For contexts created with WithCancelCause, WithDeadlineCause, WithTimeoutCause:

  • After cancellation, Err(c) returns the standard error (Canceled or DeadlineExceeded).
  • Cause(c) returns the user-supplied error (if non-nil) or falls back to Err.

8.3 Cause Across WithoutCancel

A child of WithoutCancel(parent) has its own (nil) cause. The parent's cause is not propagated:

  • Cause(WithoutCancel(parent)) always returns nil (because Err is also nil).
  • After cancelling the parent, Cause of the WithoutCancel-derived context remains nil — that derivation never cancels.

8.4 Cause Across Deep Chains

Cause walks up to the nearest *cancelCtx. If multiple ancestors have causes (e.g., grandparent and parent both cancel), the nearest ancestor's cause is returned.

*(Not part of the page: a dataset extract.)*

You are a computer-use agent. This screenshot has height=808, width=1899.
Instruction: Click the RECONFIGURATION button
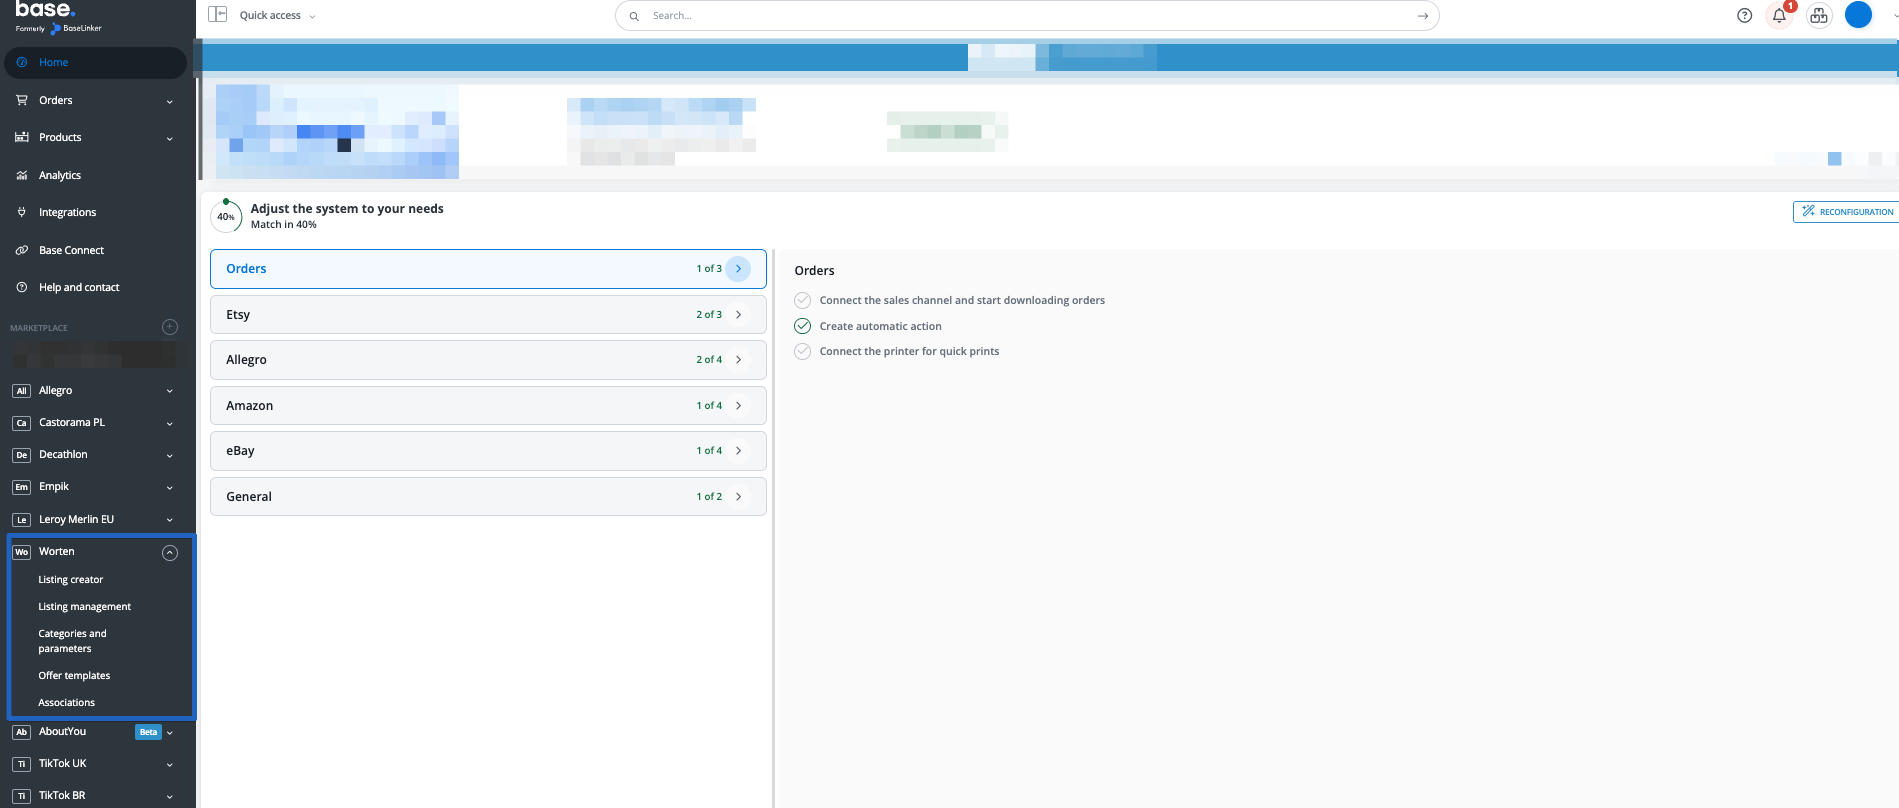pos(1847,212)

Each cancelCtx carries its own independent cause.


9. Implementation Requirements for Custom Contexts

If you implement a custom Context:

9.1 Must

  • Implement all four methods.
  • Make all methods safe for concurrent use.
  • Ensure Done channel identity is stable across calls.
  • Ensure Err non-nil implies Done closed (synchronisation).
  • Ensure Err is monotonic (once non-nil, stays the same non-nil value).
  • Ensure Deadline results are monotonic.

9.2 Should

  • Implement String() string for diagnostic readability.
  • Forward Value(&cancelCtxKey) to expose the underlying cancelable, if any.
  • Implement AfterFunc(func()) func() bool if cancellation can be registered as a callback.

9.3 Must Not

  • Mutate values returned by Value.
  • Return distinct channel values from successive Done() calls.
  • Return non-nil Err while Done is unclosed.

10. Versioning

The context package's API surface and semantics have evolved monotonically since Go 1.7:

Go version Added / changed
1.7 context enters standard library. Interface and basic functions unchanged from x/net/context.
1.16 signal.NotifyContext added (in os/signal, builds on context).
1.20 WithCancelCause, Cause, CancelCauseFunc added.
1.21 AfterFunc, WithoutCancel, WithDeadlineCause, WithTimeoutCause added.
1.22 Documentation clarifications; no API additions.

No API has been removed or had its semantics changed. Code written against Go 1.7's context still works on Go 1.22.


11. References

  • Go source: src/context/context.go (all sections of this spec reference this file).
  • Tests: src/context/x_test.go and src/context/context_test.go.
  • Original blog post: "Go Concurrency Patterns: Context" by Sameer Ajmani, 2014.